Pour appuyer son propos, l’association Anticor donnait en 2012 des exemples de sondages a priori très éloignés de la fonction de Président, mais sûrement utiles pour le candidat que Sarkozy allait devenir : «Ceux ayant trait à la perception par les Français de la liaison entre Nicolas Sarkozy et Carla Bruni, depuis la rumeur jusqu’à la période post-mariage, tous ceux ayant trait à l’image de nombre des concurrents politiques de l’UMP ou de lui-même directement (par exemple au sujet d’une intervention télévisée de son potentiel concurrent à l’élection présidentielle Dominique Strauss-Kahn), ceux ayant trait à l’étude de l’électorat écologiste ou aux opinions des sympathisants socialistes, ceux interrogeant les Français sur les qualités requises pour être un bon candidat ou un bon Premier secrétaire du Parti socialiste, etc.» Paul Cassia enfonce le clou : «Je pense que la commande de sondages sur des affaires privées ne relève d’aucune des missions constitutionnelles du président de la République. Il aurait été possible de considérer que [Nicolas Sarkozy] ne bénéficie pas de l’irresponsabilité politique, car les faits ne sont pas liés à l’exercice de sa fonction présidentielle.»

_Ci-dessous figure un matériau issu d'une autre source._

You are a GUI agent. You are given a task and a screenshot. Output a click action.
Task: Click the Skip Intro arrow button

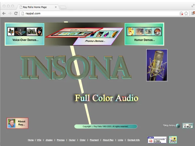[x=178, y=126]
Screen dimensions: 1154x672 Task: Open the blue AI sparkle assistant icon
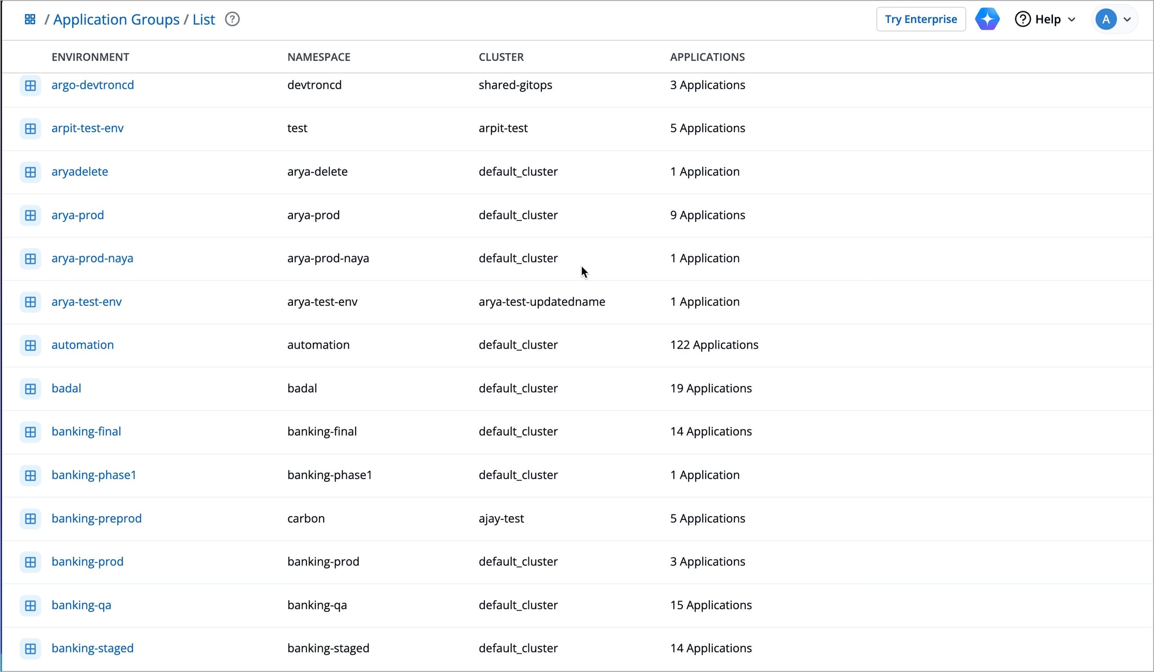pos(987,20)
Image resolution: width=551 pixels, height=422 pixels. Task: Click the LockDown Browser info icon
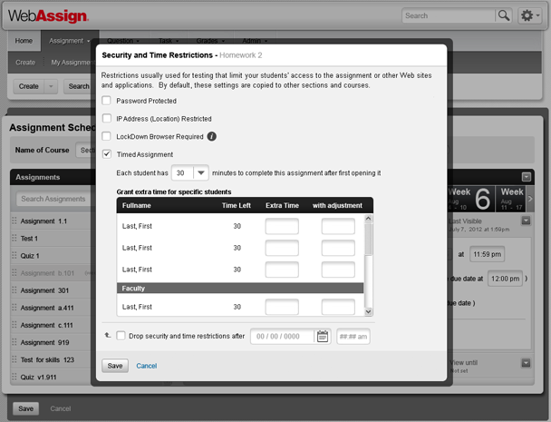pos(211,136)
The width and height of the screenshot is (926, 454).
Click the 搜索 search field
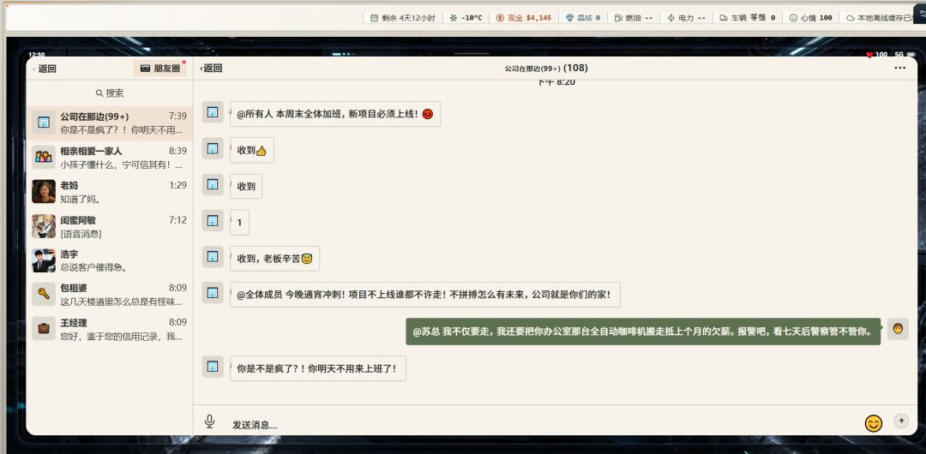coord(110,93)
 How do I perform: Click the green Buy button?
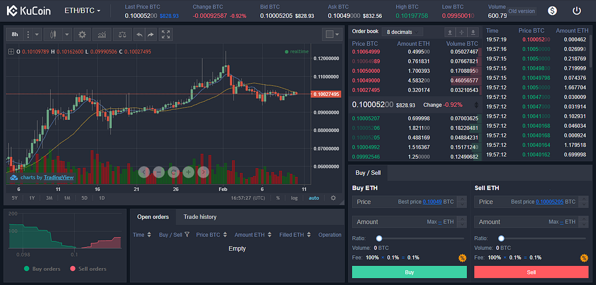point(409,272)
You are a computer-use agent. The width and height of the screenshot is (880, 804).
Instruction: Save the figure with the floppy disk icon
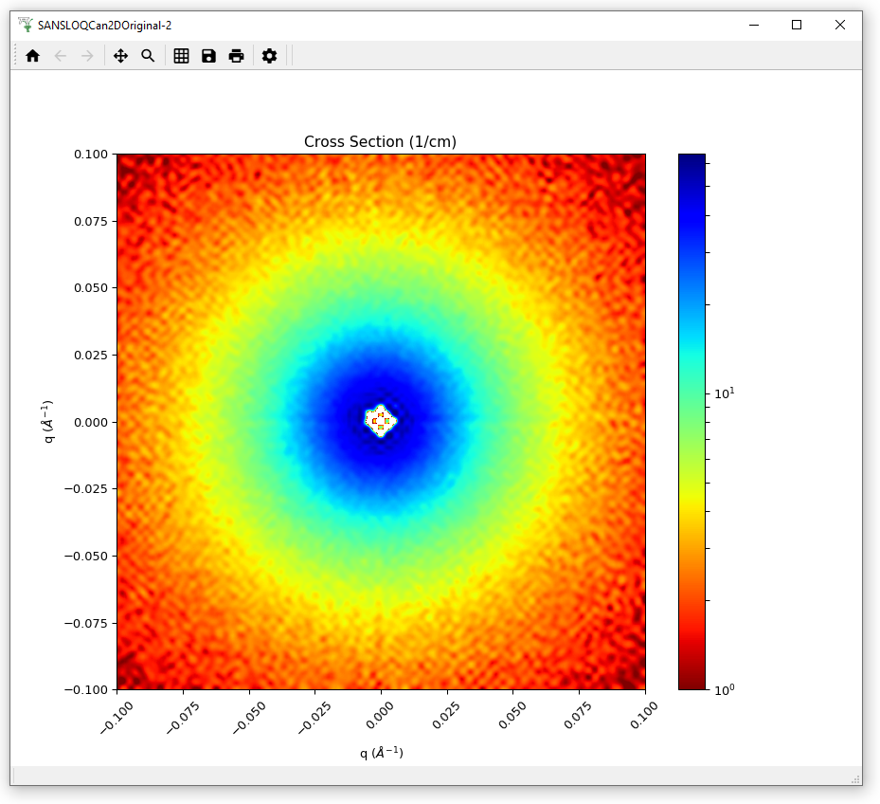pos(208,56)

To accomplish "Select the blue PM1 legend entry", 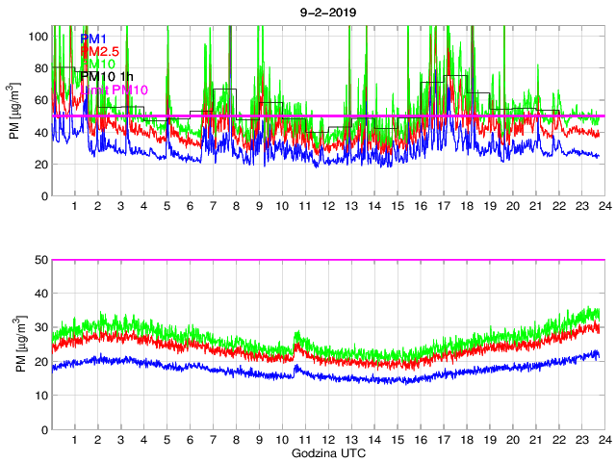I will pyautogui.click(x=93, y=39).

Mais le juge Serge Tournaire, chargé de l’instruction, en a décidé autrement, considérant que ces commandes ne sont pas détachables de la fonction présidentielle. Il s’en explique ainsi dans son ordonnance de renvoi en correctionnelle : «L’imbrication inévitable, dans un système démocratique, entre l’image du président, son activité politique et la conduite des affaires de l’Etat pouvait justifier les commandes d’enquêtes, en nombre réduit, portant sur certains aspects de la vie privée de Nicolas Sarkozy ou de futures échéances présidentielles.»
Interview
Le chef de l’Etat n’étant pas responsable «des actes accomplis en cette qualité», Nicolas Sarkozy est donc irresponsable des commandes des sondages – même sur des sujets privés – aux yeux de la justice dans cette affaire. Il est par conséquent couvert par l’immunité.
«Il y a environ 3 000 sondages et il y en a quelques-uns qui seraient détachables [de la fonction présidentielle]. […] Mais je pense que les magistrats dans ce dossier ont considéré que c’était anecdotique et qu’il fallait aller là où le dossier était solide», complète la présidente d’Anticor, Elise Van Beneden, rappelant la propension de la sarkozie à convertir des failles dans les procédures judiciaires en échappatoires.
Mandat d’amener
Ce sont donc les ex-collaborateurs présidentiels qui sont mis en examen. Quand bien même ils n’ont de cesse de clamer qu’ils agissaient sous les ordres de Nicolas Sarkozy, tentant même de se prévaloir de l’immunité bénéficiant au chef de l’Etat via une question prioritaire de constitutionnalité. Celle-ci a été rejetée par un arrêt de la Cour de cassation du 19 décembre 2012.
«Nous obéissons aux ordres du président de la République. Je sais bien que la Cour de cassation estime que l’immunité présidentielle ne s’applique pas à ses collaborateurs, il n’empêche qu’il y a un problème de droit considérable : nous sommes mis en cause pour des actes pris en application de ses instructions», déclarait ainsi Claude Guéant, cité par Libé en 2017. Et Patrick Buisson d’abonder : «Claude Guéant n’a fait qu’exécuter les instructions formelles de Nicolas Sarkozy.»
Dernier développement dans cette affaire : la convocation, coercitive car prononcée sous la forme d’un mandat d’amener, de l’ancien président de la République à témoigner à l’audience. Un acte inédit qui a suscité de vifs débats entre juristes, notamment sur sa constitutionnalité. Dans sa tribune dans le Monde, Julien Jeanneney évoque plusieurs hypothèses : soit Nicolas Sarkozy se mure dans le silence, par exemple au titre du secret professionnel, soit il témoigne et se dénonce comme seul responsable. Ce qui ne pourrait pas, au titre de son irresponsabilité prise pour acquise dans la procédure, lui valoir de poursuite… mais pourrait cependant permettre la relaxe des prévenus. Son témoignage est prévu pour le 2 novembre.